• _What is asked_:
Reproduce, without alteration, everything in the listing from the line containing "Marcos (411, 350)" down to its final line, including both of those lines.

• _Provided entries_:
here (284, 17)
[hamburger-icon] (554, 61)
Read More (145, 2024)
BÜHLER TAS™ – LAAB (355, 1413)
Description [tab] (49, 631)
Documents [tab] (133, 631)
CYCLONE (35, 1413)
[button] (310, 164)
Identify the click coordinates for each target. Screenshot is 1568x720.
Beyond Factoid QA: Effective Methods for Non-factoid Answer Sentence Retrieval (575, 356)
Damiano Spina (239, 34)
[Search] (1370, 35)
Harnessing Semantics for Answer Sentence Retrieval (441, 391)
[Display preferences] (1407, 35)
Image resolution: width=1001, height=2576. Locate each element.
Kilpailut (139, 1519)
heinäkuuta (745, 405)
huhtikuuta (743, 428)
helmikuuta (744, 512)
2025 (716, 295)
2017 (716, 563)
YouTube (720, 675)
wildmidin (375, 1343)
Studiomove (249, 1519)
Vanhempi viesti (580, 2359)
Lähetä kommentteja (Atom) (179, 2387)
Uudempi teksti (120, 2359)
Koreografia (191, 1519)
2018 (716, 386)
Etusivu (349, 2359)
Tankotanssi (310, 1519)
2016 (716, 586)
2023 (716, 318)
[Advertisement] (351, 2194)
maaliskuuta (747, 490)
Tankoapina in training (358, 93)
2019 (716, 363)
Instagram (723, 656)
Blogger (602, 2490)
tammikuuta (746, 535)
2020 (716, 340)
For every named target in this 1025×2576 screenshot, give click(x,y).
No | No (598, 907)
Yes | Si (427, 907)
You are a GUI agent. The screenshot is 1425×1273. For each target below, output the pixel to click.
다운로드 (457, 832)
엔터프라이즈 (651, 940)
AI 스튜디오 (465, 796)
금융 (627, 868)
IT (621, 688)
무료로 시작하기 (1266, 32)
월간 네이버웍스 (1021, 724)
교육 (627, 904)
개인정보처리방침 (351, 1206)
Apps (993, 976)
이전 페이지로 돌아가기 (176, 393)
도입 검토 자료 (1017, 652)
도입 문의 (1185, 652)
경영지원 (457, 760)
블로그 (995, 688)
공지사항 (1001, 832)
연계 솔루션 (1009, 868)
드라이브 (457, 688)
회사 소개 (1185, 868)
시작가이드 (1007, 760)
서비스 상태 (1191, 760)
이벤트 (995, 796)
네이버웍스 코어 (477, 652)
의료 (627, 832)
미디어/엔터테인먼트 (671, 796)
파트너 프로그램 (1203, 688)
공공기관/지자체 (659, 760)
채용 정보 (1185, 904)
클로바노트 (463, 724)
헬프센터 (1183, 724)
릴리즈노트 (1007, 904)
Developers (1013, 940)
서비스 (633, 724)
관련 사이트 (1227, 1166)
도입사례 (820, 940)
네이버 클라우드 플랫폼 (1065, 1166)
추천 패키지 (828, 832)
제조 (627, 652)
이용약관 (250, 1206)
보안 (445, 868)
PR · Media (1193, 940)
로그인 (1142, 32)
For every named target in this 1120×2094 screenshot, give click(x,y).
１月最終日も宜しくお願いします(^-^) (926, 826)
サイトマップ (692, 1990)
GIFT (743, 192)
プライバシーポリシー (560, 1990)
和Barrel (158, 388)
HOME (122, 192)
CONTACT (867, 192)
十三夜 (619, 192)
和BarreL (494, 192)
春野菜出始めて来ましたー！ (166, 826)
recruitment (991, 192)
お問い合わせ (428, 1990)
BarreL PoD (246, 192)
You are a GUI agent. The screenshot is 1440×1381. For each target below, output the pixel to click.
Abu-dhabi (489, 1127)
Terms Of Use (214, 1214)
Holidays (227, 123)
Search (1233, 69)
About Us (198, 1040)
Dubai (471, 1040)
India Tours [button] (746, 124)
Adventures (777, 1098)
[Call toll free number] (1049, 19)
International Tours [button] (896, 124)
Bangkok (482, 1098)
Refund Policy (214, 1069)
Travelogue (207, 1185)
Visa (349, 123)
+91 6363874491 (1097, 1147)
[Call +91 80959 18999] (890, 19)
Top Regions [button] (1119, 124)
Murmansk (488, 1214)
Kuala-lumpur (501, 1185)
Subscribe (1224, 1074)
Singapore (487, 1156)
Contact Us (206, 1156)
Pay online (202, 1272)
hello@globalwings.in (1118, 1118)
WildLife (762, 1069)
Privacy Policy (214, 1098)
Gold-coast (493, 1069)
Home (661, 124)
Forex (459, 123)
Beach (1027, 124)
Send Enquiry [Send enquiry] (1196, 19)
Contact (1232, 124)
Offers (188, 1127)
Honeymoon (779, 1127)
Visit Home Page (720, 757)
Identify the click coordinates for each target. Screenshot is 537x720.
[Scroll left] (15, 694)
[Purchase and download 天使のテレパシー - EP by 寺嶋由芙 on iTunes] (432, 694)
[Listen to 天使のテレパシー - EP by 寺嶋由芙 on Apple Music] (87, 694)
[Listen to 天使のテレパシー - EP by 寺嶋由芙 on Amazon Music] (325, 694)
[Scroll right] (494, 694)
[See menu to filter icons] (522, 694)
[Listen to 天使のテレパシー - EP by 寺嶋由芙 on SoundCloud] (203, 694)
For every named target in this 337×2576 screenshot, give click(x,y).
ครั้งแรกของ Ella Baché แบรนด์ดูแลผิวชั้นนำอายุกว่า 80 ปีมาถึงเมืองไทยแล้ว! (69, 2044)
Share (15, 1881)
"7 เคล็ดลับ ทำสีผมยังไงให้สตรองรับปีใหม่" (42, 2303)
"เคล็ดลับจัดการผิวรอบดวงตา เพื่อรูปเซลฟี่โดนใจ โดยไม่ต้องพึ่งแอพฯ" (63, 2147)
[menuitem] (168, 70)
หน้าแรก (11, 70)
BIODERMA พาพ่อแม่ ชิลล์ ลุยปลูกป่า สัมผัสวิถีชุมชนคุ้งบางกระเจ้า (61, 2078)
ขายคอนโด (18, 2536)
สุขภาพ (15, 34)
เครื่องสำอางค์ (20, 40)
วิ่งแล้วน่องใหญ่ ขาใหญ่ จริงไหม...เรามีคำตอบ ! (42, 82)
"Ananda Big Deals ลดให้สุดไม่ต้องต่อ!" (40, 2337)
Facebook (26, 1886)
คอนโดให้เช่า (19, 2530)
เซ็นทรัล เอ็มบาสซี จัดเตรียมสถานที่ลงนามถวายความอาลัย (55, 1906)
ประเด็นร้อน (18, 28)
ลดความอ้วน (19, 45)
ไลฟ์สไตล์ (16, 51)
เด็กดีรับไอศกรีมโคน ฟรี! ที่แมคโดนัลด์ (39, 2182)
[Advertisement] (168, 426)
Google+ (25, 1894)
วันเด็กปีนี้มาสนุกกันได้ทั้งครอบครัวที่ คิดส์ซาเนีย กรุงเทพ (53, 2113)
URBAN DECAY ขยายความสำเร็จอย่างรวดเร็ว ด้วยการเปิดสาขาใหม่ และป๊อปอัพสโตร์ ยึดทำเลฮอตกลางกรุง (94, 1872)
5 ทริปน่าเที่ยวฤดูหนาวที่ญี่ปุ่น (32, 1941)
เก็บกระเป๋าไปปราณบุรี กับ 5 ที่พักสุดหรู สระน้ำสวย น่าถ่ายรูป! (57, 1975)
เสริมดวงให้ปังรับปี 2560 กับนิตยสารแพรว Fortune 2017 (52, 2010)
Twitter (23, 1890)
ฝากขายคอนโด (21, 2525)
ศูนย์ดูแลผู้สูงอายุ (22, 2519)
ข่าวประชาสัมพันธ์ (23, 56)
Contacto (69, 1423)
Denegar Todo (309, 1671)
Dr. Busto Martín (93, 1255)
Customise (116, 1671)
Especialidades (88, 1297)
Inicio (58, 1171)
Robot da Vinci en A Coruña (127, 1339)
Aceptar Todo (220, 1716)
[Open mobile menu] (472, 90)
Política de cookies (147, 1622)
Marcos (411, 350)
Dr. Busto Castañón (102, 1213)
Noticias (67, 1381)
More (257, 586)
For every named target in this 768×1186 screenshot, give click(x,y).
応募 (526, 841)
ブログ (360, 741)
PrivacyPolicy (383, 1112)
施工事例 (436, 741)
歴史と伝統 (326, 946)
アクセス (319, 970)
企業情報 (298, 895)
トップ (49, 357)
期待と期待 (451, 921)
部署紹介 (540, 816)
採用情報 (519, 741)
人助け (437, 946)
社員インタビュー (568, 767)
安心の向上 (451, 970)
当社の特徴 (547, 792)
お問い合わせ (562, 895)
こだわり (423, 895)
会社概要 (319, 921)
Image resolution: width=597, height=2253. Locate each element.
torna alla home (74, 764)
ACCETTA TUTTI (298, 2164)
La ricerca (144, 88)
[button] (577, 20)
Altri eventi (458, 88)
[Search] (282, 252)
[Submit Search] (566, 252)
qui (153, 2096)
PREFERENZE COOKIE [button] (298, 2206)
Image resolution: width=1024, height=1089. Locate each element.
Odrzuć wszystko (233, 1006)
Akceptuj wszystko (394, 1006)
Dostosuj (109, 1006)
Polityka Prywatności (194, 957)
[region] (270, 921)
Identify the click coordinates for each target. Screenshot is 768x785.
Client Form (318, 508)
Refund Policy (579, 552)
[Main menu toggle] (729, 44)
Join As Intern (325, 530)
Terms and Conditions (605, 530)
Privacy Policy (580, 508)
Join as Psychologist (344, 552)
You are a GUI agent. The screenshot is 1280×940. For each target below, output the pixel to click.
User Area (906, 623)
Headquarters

• _Exercise output_:
Marcos (411, 350)
Dr. Busto Castañón (102, 1213)
Noticias (67, 1381)
More (257, 586)
For every named target in this 768×1186 screenshot, give click(x,y).
応募 (526, 841)
ブログ (360, 741)
PrivacyPolicy (383, 1112)
施工事例 (436, 741)
歴史と伝統 (326, 946)
アクセス (319, 970)
企業情報 (298, 895)
トップ (49, 357)
期待と期待 (451, 921)
部署紹介 (540, 816)
採用情報 (519, 741)
人助け (437, 946)
社員インタビュー (568, 767)
安心の向上 (451, 970)
当社の特徴 (547, 792)
お問い合わせ (562, 895)
こだわり (423, 895)
会社概要 (319, 921)
Image resolution: width=597, height=2253. Locate each element.
torna alla home (74, 764)
ACCETTA TUTTI (298, 2164)
La ricerca (144, 88)
[button] (577, 20)
Altri eventi (458, 88)
[Search] (282, 252)
[Submit Search] (566, 252)
qui (153, 2096)
PREFERENZE COOKIE [button] (298, 2206)
Image resolution: width=1024, height=1089. Locate each element.
Odrzuć wszystko (233, 1006)
Akceptuj wszystko (394, 1006)
Dostosuj (109, 1006)
Polityka Prywatności (194, 957)
[region] (270, 921)
Identify the click coordinates for each target. Screenshot is 768x785.
Client Form (318, 508)
Refund Policy (579, 552)
[Main menu toggle] (729, 44)
Join As Intern (325, 530)
Terms and Conditions (605, 530)
Privacy Policy (580, 508)
Join as Psychologist (344, 552)
You are a GUI agent. The screenshot is 1280×940. For each target below, output the pixel to click.
User Area (906, 623)
Headquarters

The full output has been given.